Geshe Senge mentioned one high lama in Tibet who used “Guru” in front of the name of every buddha; he would say “Guru Arya Tara,” “Guru Yamantaka” and so on. Many lamas relate to deities in the same way because the guru is the source of all the buddhas and the Triple Gem. From where do all the buddhas come? From the guru. From where do Buddha, Dharma and Sangha come? From the guru. And what is that guru? It is the absolute guru, the dharmakaya, the transcendental wisdom of nondual bliss and voidness.

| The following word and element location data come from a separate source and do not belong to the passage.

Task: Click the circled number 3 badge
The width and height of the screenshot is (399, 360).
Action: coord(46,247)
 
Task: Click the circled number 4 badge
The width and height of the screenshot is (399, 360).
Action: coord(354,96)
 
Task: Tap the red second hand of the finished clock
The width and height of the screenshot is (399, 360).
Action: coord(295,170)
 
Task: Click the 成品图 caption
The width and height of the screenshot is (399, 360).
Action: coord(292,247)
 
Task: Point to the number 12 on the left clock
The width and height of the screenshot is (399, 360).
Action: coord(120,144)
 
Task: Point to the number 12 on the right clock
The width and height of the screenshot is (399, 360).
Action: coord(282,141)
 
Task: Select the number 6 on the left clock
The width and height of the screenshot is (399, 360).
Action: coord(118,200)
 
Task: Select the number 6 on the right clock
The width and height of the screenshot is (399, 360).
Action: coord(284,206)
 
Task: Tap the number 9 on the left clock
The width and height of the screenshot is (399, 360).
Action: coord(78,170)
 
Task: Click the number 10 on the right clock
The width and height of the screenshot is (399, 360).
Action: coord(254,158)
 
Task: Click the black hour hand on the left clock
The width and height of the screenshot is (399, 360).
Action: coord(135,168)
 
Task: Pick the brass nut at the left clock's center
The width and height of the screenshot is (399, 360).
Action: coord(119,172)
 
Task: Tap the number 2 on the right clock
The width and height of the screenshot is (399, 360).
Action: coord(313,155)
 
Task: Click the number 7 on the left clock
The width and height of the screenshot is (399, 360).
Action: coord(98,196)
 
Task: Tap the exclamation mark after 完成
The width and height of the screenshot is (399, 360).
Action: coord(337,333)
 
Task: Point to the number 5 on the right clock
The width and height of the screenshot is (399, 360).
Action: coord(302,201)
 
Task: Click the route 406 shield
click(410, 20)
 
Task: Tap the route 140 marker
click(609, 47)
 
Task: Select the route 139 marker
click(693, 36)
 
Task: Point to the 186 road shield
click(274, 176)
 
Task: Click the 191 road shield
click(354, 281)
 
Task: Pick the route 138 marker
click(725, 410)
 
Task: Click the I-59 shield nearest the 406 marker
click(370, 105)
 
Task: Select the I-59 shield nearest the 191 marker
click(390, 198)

The real meaning that we should constantly remember when we use the word guru and also when we see the guru is primordial unified savior, the extremely subtle primordial mind of dharmakaya, the absolute guru. When we think of the guru as the primordial unified savior, the dharmakaya, we see that because this dharmakaya is bound by infinite compassion to us sentient beings, it has to manifest in various forms to guide us. As we don’t have the karma to directly see aspects of buddha, it has manifested in the ordinary aspects of the gurus that we visualize. If we miss the real meaning of guru we will think that a guru is simply someone from whom we have received teachings and won’t be able to figure out how all the deities are manifestations of him.